Using Secondary Craters to Assess Strength Differences Between Neighboring Surface Units

An issue of Martian remote studies is the near inability to infer surface material properties. Through observations of surface features that are dependent on those properties however, we can work to constrain them. One underused feature type are secondary craters, which are often thought of as nuisances when finding accurate relative ages. However, an upside of secondary craters is that by forming from ejecta blocks moving at relatively slow speeds, they reside in a different crater scaling regime [1], one that is more sensitive to the crusts effective strength Y and its porosity. There are multiple parameters that influence the size of secondary craters, but we can measure craters in ways that isolate the dependence of crater size to Y. We focused on secondary clusters that have impacted into distinct but bordering geological units. These secondaries can be used to determine Y thanks to one important fact: all the secondaries are from the same distant primary, and as a result, the local ejecta velocity, block sizes, and densities are expected to be the same (at least to first order). Thus, variations between crater size on the two units are due to material property differences (i.e. Y).
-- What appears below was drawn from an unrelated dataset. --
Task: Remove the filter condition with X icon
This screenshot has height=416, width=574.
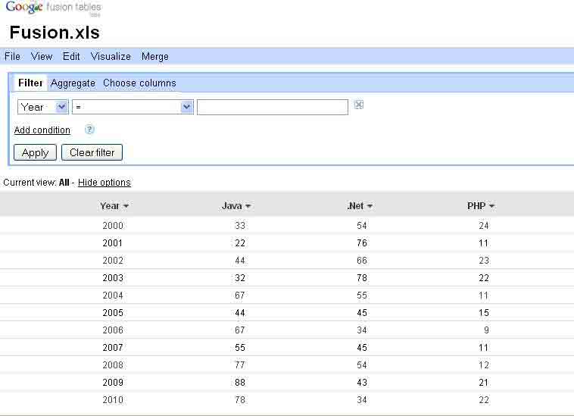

Thanks to steep the size frequency distributions of secondaries [2], secondary sizes are also tightly clustered, and we can use differences in median secondary sizes between two geologic units to constrain the ratio of Y. We have started using this technique on the secondary crater fields of Tooting Crater, Mars (TC; [3]). In the northeast section of TCs secondary field (found at -150.35 lon, 25.25 lat), there geologic unit contact between Amazonis Planitia (AP) and the Olympus Mons Aureole (OM). Our initial results show that at ~165 km away from TC the median secondary crater sizes are 96 m for AP and 59 m for OM, respectively. Following the scaling equations of [1] and assuming the units have similar porosity, this gives OM a value of Y that is about 8 to 20 times greater than AP. In the future, we plan on testing if differences in porosity could explain the signal, creating a network of Y ratios for Mars crust with more comparison sites, and expanding to the Moon and Mercury. [1] Holsapple and Schmidt (1987) JGR: Solid Earth, 92(B7), 63506376. [2] McEwen and Bierhaus (2006) Annl. Rev. EPS. 34:535-567. [3] Mouginis-Mark and Boyce (2012) Chemrie der Erde 72: 1-23.